We also reached out to the French Ambassador for Digital Affairs, Henri Verdier, for opening remarks.
Recent cyber incidents, including the SolarWinds and Exchange Server hacks, remind us about the importance of secure ICT supply chains to operate critical digital infrastructure and services in a trusted manner. The global COVID-19 pandemic has also emphasized the importance of trusted digital services build upon global supplier networks that all rely on ICT. Despite significant efforts to shore up supply chain security through discussions in international forums, new supply chain security frameworks and standards driven by governments and industry, implementing the right measures effectively along supply chains in transnational organizations as well as small and medium-sized enterprises remains challenging. This 0day session will provide a platform to discuss practical ways to advance ICT supply chain security, with two desired outcomes in mind: 1. To close the ‘knowledge gap’ by discussing and sharing the preliminary findings of the Working Group 6 (WG6) of the Paris Call for Trust and Security in Cyberspace on ICT supply chain security, and using the 0day session’s discussion as further input to the Paris Call process.
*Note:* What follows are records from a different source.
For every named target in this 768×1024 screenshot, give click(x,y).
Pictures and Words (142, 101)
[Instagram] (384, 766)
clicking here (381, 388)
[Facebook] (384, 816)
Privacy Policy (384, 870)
The discussion will be based on the WG6’s comprehensive mapping of key supply chain security initiatives and analysis; and 2. To close the ‘implementation’ and ‘accountability gaps’ by discussing with representatives of different stakeholder groups – including governments, the ICT industry, and civil society – and of regions – including Europe, North and South America, Africa, and Asia-Pacific – factors leading to success and failure in the implementation of these initiatives, as well as roles and responsibilities of different stakeholder groups in achieving ICT supply chain security.
Relying on the experience of continuous work within WG6 of the Paris Call and the 2020 UN IGF Workshop on Assurance and Transparency in ICT Supply Chain Security, the session aims to deepen the discussion on practical tools and knowledge regarding ICT supply chain security, and to share it with the global internet governance community.
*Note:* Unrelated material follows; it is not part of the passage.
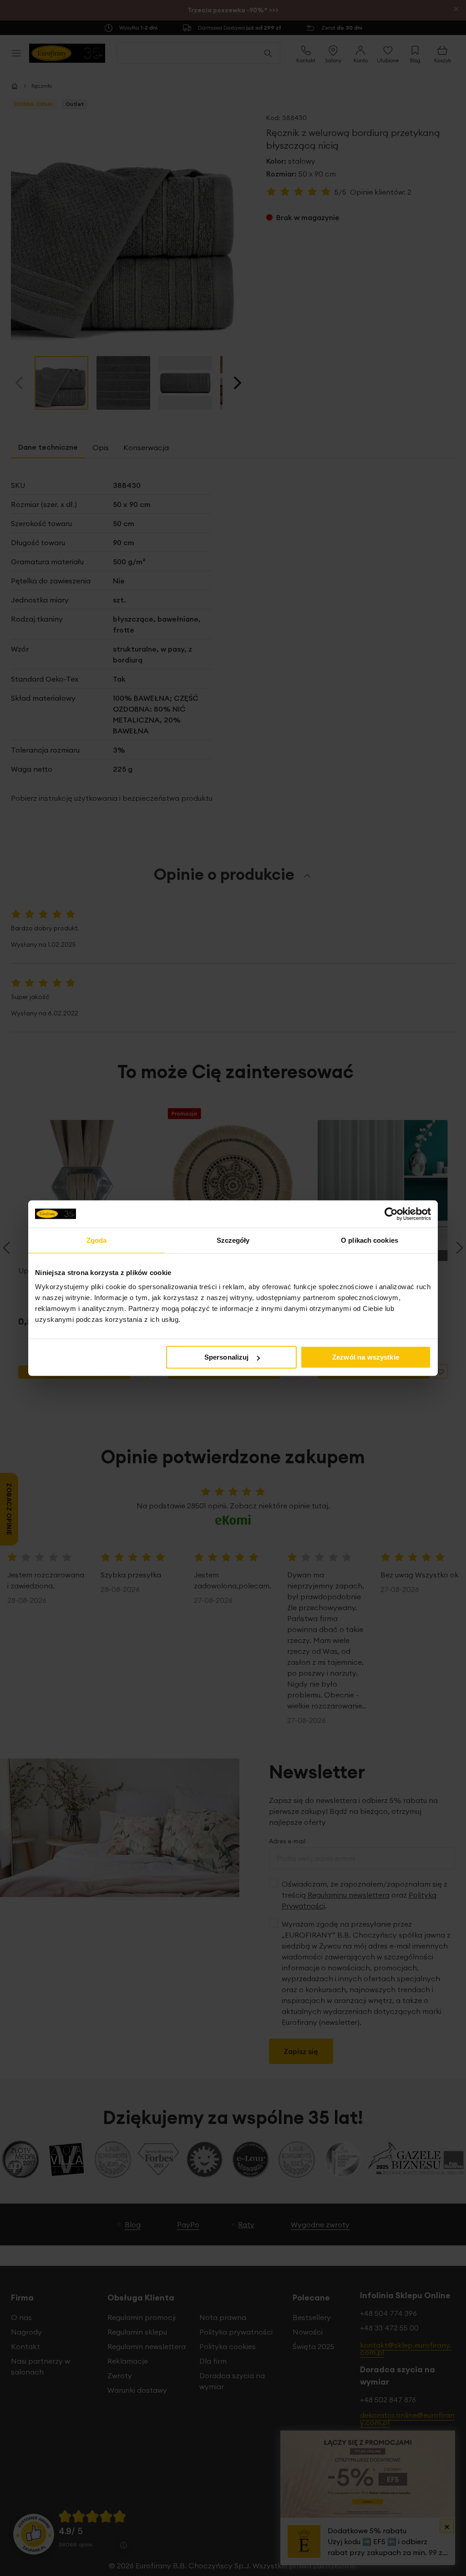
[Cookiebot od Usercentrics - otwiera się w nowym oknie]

The session will address IGF 2021 emerging and cross-cutting issue areas on: (i) inclusive internet governance ecosystems and digital cooperation, as we will cover questions relating to governance and cooperation for achieving ICT supply chain security as a prerequisite to cyberstability (what tools, mechanisms, measures and steps, including on capacity building, are needed for different stakeholder groups to strengthen ICT supply chain security? How can a multi-stakeholder community, including states, the private sector, technical experts and civil society as well as considering different levels of capacities and cybersecurity maturity, build effective cooperation and achieve collective results for ICT supply chain security?)
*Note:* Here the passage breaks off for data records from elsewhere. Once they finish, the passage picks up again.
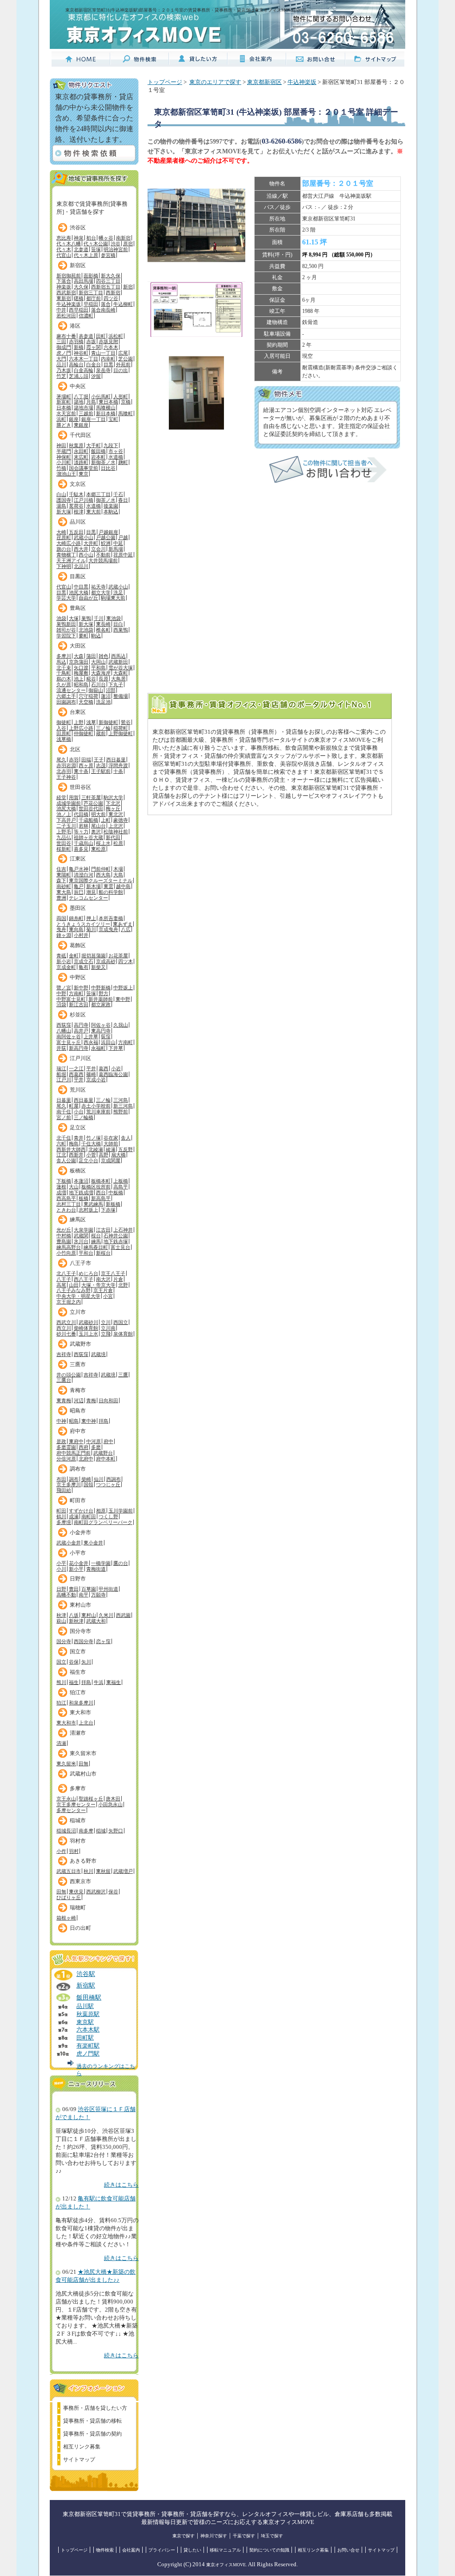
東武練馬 (93, 1204)
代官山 (63, 255)
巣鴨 (86, 618)
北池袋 (86, 629)
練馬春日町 (96, 1247)
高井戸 (81, 1030)
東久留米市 (83, 1753)
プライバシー (161, 2550)
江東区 (78, 859)
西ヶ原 (86, 765)
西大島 (103, 874)
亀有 (83, 967)
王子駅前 (101, 771)
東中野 (123, 999)
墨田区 (78, 908)
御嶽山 (95, 690)
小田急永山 (110, 1804)
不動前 (103, 554)
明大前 (98, 814)
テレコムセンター (88, 897)
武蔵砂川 (88, 1322)
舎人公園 (66, 1160)
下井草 (115, 1048)
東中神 (88, 1421)
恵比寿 (63, 237)
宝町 (113, 419)
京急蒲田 (78, 661)
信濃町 (86, 315)
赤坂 (91, 341)
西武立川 (66, 1322)
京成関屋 (110, 1160)
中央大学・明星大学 (78, 1296)
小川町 (63, 462)
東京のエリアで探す (215, 82)
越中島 (123, 886)
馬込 (61, 661)
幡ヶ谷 (106, 237)
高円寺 (81, 1025)
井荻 (61, 1048)
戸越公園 (106, 537)
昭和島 (81, 684)
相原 (101, 1510)
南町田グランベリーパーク (103, 1522)
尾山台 (98, 825)
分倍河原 (66, 1458)
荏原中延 (123, 554)
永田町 (81, 451)
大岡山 (98, 661)
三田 (61, 341)
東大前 (93, 511)
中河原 (93, 1441)
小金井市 (80, 1532)
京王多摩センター (76, 1804)
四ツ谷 (111, 298)
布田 (61, 1479)
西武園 (123, 1615)
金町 (74, 955)
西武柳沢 (96, 1891)
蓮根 (61, 1186)
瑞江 (61, 1068)
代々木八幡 (68, 243)
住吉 (61, 869)
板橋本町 (101, 1181)
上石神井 (123, 1229)
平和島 (98, 667)
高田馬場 (83, 281)
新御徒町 (108, 722)
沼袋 (61, 1004)
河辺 (79, 1400)
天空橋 (86, 701)
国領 (88, 1484)
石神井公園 (116, 1235)
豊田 (74, 1589)
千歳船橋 (88, 820)
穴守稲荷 (88, 696)
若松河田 (66, 315)
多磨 (96, 1447)
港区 (75, 326)
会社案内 (131, 2550)
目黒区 (78, 576)
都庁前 (93, 298)
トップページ (165, 82)
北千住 (63, 1137)
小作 (61, 1851)
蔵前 (101, 733)
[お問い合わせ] (315, 63)
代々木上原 (86, 255)
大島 (118, 874)
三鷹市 (78, 1364)
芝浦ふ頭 (78, 376)
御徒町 (63, 722)
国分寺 (63, 1641)
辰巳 (79, 892)
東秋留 (103, 1871)
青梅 (91, 1400)
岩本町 (98, 457)
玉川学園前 (120, 1510)
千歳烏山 (83, 843)
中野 (61, 993)
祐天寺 (98, 586)
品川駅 (85, 2006)
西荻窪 (63, 1025)
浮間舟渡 (118, 765)
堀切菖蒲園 (93, 955)
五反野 (125, 1149)
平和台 (86, 1253)
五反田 (76, 532)
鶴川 (61, 1516)
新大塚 (63, 511)
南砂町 (63, 886)
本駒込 (111, 511)
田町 (101, 336)
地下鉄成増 (81, 1192)
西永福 (91, 1042)
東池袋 (113, 618)
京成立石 (83, 961)
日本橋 (63, 407)
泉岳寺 (103, 370)
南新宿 (123, 237)
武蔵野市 (80, 1344)
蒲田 (91, 656)
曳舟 (61, 929)
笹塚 (96, 249)
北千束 (63, 667)
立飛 (106, 1333)
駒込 (96, 635)
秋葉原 (76, 445)
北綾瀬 (95, 1149)
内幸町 (108, 358)
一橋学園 (101, 1563)
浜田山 (108, 1042)
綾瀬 (111, 1149)
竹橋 (61, 468)
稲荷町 (120, 728)
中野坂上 (123, 987)
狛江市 (78, 1692)
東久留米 (66, 1763)
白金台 (93, 364)
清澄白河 (83, 874)
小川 (61, 1569)
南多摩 (86, 1830)
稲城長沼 (66, 1830)
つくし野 (108, 1516)
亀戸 (79, 886)
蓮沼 (106, 696)
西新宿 (113, 292)
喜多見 (81, 849)
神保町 (63, 457)
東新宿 (63, 298)
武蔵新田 (118, 661)
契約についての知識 (269, 2550)
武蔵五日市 (68, 1871)
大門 (61, 358)
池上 (79, 678)
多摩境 (63, 1522)
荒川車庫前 (98, 1111)
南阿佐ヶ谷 (68, 1036)
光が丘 (63, 1229)
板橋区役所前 (96, 1186)
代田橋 (81, 814)
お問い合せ (348, 2550)
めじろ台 (88, 1273)
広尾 (123, 353)
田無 (83, 1763)
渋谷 (115, 243)
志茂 (101, 765)
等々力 (81, 831)
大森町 (120, 673)
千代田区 (80, 435)
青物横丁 (66, 554)
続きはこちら (121, 2185)
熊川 (61, 1682)
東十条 (81, 771)
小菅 (91, 1154)
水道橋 (115, 457)
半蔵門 (63, 451)
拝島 (103, 1421)
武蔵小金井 (68, 1542)
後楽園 (111, 505)
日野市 (78, 1579)
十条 (118, 771)
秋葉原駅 (88, 2014)
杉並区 (78, 1015)
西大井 (81, 549)
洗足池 (103, 701)
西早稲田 (78, 309)
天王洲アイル (71, 560)
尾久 (61, 759)
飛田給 (63, 1490)
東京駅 (85, 2022)
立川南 (108, 1328)
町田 (61, 1510)
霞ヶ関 (93, 347)
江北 (61, 1154)
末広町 (81, 457)
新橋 (79, 347)
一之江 (76, 1068)
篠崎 (91, 1074)
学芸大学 (66, 597)
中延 (118, 543)
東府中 (76, 1441)
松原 (118, 843)
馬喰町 (125, 413)
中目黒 (81, 586)
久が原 (63, 684)
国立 (61, 1661)
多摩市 (78, 1788)
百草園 (88, 1589)
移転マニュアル (225, 2550)
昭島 (74, 1421)
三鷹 (123, 1374)
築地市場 (83, 407)
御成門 (63, 347)
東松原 (98, 849)
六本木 (111, 347)
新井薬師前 (100, 999)
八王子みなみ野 (73, 1290)
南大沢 (103, 1279)
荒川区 (78, 1090)
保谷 (113, 1891)
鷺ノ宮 (63, 987)
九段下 (111, 445)
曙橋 (79, 298)
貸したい (192, 2550)
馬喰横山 (106, 407)
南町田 (88, 1516)
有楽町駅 (88, 2046)
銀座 (74, 419)
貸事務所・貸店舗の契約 (92, 2434)
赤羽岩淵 (66, 765)
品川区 (78, 522)
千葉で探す (244, 2535)
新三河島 (123, 1105)
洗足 (118, 592)
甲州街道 (108, 1589)
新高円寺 (78, 1048)
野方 (103, 993)
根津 (79, 511)
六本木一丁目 (83, 358)
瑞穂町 (78, 1907)
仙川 (99, 1479)
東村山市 (80, 1605)
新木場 (93, 886)
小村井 (81, 935)
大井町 (91, 543)
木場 (118, 869)
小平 (61, 1563)
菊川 (91, 929)
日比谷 (108, 468)
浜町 (61, 419)
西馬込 (118, 656)
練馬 (96, 1241)
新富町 (63, 401)
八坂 (74, 1615)
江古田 (103, 1229)
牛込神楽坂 (68, 304)
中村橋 (63, 1235)
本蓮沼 (81, 1181)
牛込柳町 (123, 304)
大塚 (74, 618)
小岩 (116, 1068)
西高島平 (66, 1198)
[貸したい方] (198, 63)
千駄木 (76, 494)
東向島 (76, 929)
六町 (61, 1143)
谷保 (74, 1661)
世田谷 (63, 843)
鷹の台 (120, 1563)
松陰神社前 (116, 831)
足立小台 (88, 1160)
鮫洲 (106, 543)
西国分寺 (83, 1641)
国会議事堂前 (83, 468)
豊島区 (78, 608)
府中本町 (106, 1458)
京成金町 (66, 967)
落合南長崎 (103, 309)
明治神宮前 (116, 249)
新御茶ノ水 (103, 462)
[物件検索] (139, 63)
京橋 (126, 401)
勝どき (63, 425)
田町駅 (85, 2038)
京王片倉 (103, 1290)
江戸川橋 (83, 500)
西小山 (86, 554)
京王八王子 (113, 1273)
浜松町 (115, 336)
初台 (91, 237)
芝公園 (125, 358)
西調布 (113, 1479)
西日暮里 (116, 759)
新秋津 (76, 1621)
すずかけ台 (81, 1510)
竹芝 (61, 376)
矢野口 (115, 1830)
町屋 (74, 1105)
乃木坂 (63, 370)
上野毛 (63, 831)
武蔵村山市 (83, 1774)
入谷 (61, 728)
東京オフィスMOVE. (226, 2564)
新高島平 (101, 1198)
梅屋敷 (81, 673)
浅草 (91, 722)
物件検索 (105, 2550)
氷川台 (81, 1241)
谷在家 (111, 1137)
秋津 (61, 1615)
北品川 (81, 566)
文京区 (78, 484)
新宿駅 (85, 1985)
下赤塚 (108, 1209)
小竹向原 (66, 1253)
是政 (61, 1441)
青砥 (61, 955)
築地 (79, 401)
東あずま (122, 924)
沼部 (111, 690)
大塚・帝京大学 (98, 1285)
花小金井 (78, 1563)
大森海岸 (101, 673)
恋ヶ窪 (103, 1641)
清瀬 (61, 1743)
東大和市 (80, 1712)
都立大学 (101, 592)
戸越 (123, 537)
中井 (61, 309)
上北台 (86, 1722)
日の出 (120, 370)
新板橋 (113, 1204)
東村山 (88, 1615)
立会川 (98, 549)
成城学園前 (68, 803)
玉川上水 (88, 1333)
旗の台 (63, 549)
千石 (118, 494)
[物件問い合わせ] (328, 481)
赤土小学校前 (96, 1105)
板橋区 (78, 1171)
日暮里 (63, 1100)
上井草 (91, 1036)
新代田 (113, 837)
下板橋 (63, 1181)
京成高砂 (106, 961)
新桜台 (103, 1253)
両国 (61, 918)
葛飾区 (78, 945)
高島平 (120, 1186)
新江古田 (78, 1004)
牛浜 (99, 1682)
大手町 (93, 445)
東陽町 (63, 874)
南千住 (63, 1111)
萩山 (61, 1621)
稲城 (101, 1830)
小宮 (108, 1296)
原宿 (128, 243)
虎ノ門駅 (88, 2054)
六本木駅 (88, 2030)
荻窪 (106, 1036)
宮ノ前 (63, 1117)
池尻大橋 (78, 592)
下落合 (63, 281)
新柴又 (98, 967)
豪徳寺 (120, 820)
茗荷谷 (76, 505)
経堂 (61, 797)
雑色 (103, 656)
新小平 (76, 1569)
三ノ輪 (103, 728)
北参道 (81, 249)
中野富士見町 (71, 999)
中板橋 (115, 1192)
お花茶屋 (118, 955)
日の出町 (80, 1928)
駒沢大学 (113, 797)
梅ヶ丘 (113, 808)
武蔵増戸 (123, 1871)
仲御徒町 (83, 733)
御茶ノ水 (106, 500)
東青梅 (63, 1400)
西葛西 (76, 1074)
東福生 (113, 1682)
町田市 (78, 1500)
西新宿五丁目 (105, 286)
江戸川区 (80, 1058)
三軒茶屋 (91, 797)
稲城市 (78, 1820)
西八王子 (83, 1279)
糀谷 (91, 678)
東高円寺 (101, 1030)
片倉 (118, 1279)
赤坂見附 (108, 341)
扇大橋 (118, 1154)
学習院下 (66, 635)
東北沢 (115, 814)
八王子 (63, 1279)
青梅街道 (96, 1569)
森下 (61, 880)
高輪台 (76, 364)
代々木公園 (96, 243)
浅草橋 (63, 739)
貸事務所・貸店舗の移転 (92, 2421)
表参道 (86, 336)
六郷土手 (66, 696)
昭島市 (78, 1411)
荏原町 (63, 537)
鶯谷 (126, 722)
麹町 (123, 462)
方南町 (76, 993)
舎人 (126, 1137)
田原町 (63, 733)
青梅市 (78, 1390)
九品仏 (63, 837)
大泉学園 (83, 1229)
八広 (126, 929)
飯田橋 (98, 451)
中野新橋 (101, 987)
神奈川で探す (213, 2535)
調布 (74, 1479)
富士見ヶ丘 (68, 1042)
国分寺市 (80, 1631)
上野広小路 (81, 728)
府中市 (78, 1431)
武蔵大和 (96, 1621)
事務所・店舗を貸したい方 (95, 2408)
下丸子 (115, 684)
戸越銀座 (108, 532)
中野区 (78, 977)
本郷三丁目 (98, 494)
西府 (83, 1447)
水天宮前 (66, 413)
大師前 (111, 1143)
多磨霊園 (66, 1447)
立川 (106, 1322)
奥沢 (96, 831)
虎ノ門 (63, 353)
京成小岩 (96, 1079)
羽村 (74, 1851)
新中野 (81, 987)
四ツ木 (125, 961)
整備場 (120, 696)
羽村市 (78, 1841)
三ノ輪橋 (83, 1117)
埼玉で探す (272, 2535)
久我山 (120, 1025)
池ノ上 (63, 814)
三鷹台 (63, 1380)
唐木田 (113, 1798)
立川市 (78, 1312)
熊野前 (120, 1111)
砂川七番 (66, 1333)
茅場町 (63, 396)
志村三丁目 (68, 1204)
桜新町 (63, 849)
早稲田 (91, 304)
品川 (61, 364)
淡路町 (81, 462)
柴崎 (86, 1479)
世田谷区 (80, 787)
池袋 (61, 618)
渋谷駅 (85, 1973)
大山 (74, 1186)
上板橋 (120, 1181)
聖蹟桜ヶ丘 (91, 1798)
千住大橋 (91, 1143)
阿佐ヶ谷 (101, 1025)
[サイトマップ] (374, 63)
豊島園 (63, 1241)
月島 (91, 401)
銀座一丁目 (93, 419)
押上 (91, 918)
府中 (108, 1441)
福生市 (78, 1672)
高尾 (61, 1285)
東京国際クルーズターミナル (100, 880)
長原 (103, 678)
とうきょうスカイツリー (83, 924)
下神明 (63, 566)
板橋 (83, 1198)
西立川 (63, 1328)
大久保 (81, 286)
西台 (101, 1192)
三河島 (120, 1100)
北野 (123, 1285)
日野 (61, 1589)
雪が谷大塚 (120, 667)
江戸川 (63, 1079)
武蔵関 (81, 1235)
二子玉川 (66, 825)
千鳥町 (63, 673)
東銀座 (81, 425)
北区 (75, 749)
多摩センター (71, 1810)
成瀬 (74, 1516)
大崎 (61, 532)
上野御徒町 (120, 733)
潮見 (91, 892)
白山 (61, 494)
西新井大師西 (71, 1149)
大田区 (78, 646)
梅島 (74, 1143)
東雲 (108, 886)
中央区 (78, 386)
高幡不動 (66, 1594)
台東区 (78, 712)
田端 (86, 759)
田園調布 (66, 701)
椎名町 (103, 629)
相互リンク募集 (81, 2447)
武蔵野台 (103, 1453)
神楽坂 (63, 286)
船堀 (61, 1074)
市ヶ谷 (115, 451)
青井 (79, 1137)
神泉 (79, 237)
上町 (106, 820)
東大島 (63, 892)
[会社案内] (257, 63)
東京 (83, 473)
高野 (103, 1154)
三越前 (86, 413)
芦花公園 (93, 803)
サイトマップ (79, 2459)
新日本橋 (106, 413)
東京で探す (183, 2535)
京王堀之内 (68, 1301)
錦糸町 (76, 918)
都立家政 (101, 1004)
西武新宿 (66, 292)
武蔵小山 (83, 537)
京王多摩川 (68, 1484)
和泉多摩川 (81, 1702)
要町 (83, 635)
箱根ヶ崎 (66, 1917)
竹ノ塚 (93, 1137)
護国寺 (63, 500)
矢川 (86, 1661)
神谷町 (81, 353)
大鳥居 (118, 678)
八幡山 (63, 1030)
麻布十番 (66, 336)
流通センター (71, 690)
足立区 (78, 1127)
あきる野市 (83, 1861)
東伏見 (76, 1891)
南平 (83, 1594)
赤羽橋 (76, 341)
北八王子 (66, 1273)
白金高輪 (83, 370)
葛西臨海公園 (113, 1074)
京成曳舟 (108, 929)
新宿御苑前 (68, 275)
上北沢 (115, 825)
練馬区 (78, 1219)
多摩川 (63, 656)
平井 (91, 1068)
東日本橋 (108, 401)
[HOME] (81, 63)
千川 (99, 618)
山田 (74, 1285)
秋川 (88, 1871)
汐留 (96, 376)
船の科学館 (111, 892)
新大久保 (110, 275)
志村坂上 (88, 1209)
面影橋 (91, 275)
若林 (83, 825)
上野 (79, 722)
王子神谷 (66, 777)
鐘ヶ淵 (63, 935)
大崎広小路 (68, 543)
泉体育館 (123, 1333)
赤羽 (74, 759)
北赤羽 (63, 771)
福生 (74, 1682)
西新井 (76, 1154)
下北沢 (113, 803)
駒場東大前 (113, 597)
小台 (79, 1111)
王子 (99, 759)
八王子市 (80, 1263)
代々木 (63, 249)
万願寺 (98, 1594)
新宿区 (78, 265)
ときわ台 (66, 1209)
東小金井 (93, 1542)
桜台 (96, 1235)
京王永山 (66, 1798)
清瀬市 (78, 1733)
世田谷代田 (91, 808)
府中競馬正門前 (73, 1453)
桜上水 (103, 843)
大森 (79, 656)
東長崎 (103, 624)
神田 (61, 445)
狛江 (61, 1702)
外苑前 (123, 364)
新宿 (128, 286)
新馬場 (115, 549)
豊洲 (61, 897)
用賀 (74, 797)
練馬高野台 (68, 1247)
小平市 (78, 1553)
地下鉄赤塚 (116, 1241)
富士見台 (120, 1247)
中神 (61, 1421)
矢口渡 (81, 667)
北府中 (86, 1458)
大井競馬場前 (103, 560)
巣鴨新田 (66, 624)
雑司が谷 (66, 629)
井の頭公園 (68, 1374)
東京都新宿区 (264, 82)
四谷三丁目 (108, 281)
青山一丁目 (103, 353)
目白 (118, 624)
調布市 (78, 1469)
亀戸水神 (78, 869)
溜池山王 (66, 473)
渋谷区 (78, 227)
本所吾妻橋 (111, 918)
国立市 (78, 1651)
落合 (106, 304)
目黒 (108, 364)
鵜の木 (63, 678)
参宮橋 (108, 255)
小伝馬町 (101, 396)
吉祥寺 (63, 1354)
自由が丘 (88, 597)
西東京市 (80, 1881)
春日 (123, 500)
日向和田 (108, 1400)
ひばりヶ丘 (68, 1897)
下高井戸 (66, 820)
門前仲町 (101, 869)
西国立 (120, 1322)
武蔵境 (98, 1354)
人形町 (120, 396)
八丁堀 (81, 396)
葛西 (103, 1068)
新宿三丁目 (91, 292)
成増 (61, 1192)
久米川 (106, 1615)
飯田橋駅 (88, 1997)
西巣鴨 (120, 629)
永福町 (98, 1048)
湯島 (61, 505)
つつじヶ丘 (108, 1484)
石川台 (98, 684)
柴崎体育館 (86, 1328)
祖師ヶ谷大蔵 (88, 837)
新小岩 (63, 961)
(ii) Trust, security, and stability, as we will cover questions relating to cybersecurity practices and mechanisms (what initiatives on ICT supply chain security already exist? What leads to success and failure in their implementation?) as well as on accountability of different stakeholder groups (states, private sector and civil society) in contributing to greater ICT supply chain security as a prerequisite to cyberstability.
The interactive session has two parts: (i) short presentations of the work and findings accomplished within the 2021 work within the WG6 of the Paris Call, and (ii) an open panel discussion facilitated by a moderator and key experts with allocated space for interventions and reflections by other attendees.
A separate remote moderator will be responsible for facilitating remote interventions via the chat.
Organizers will also use online polls (e.g., menti.com) to encourage frequent interaction with all attendees.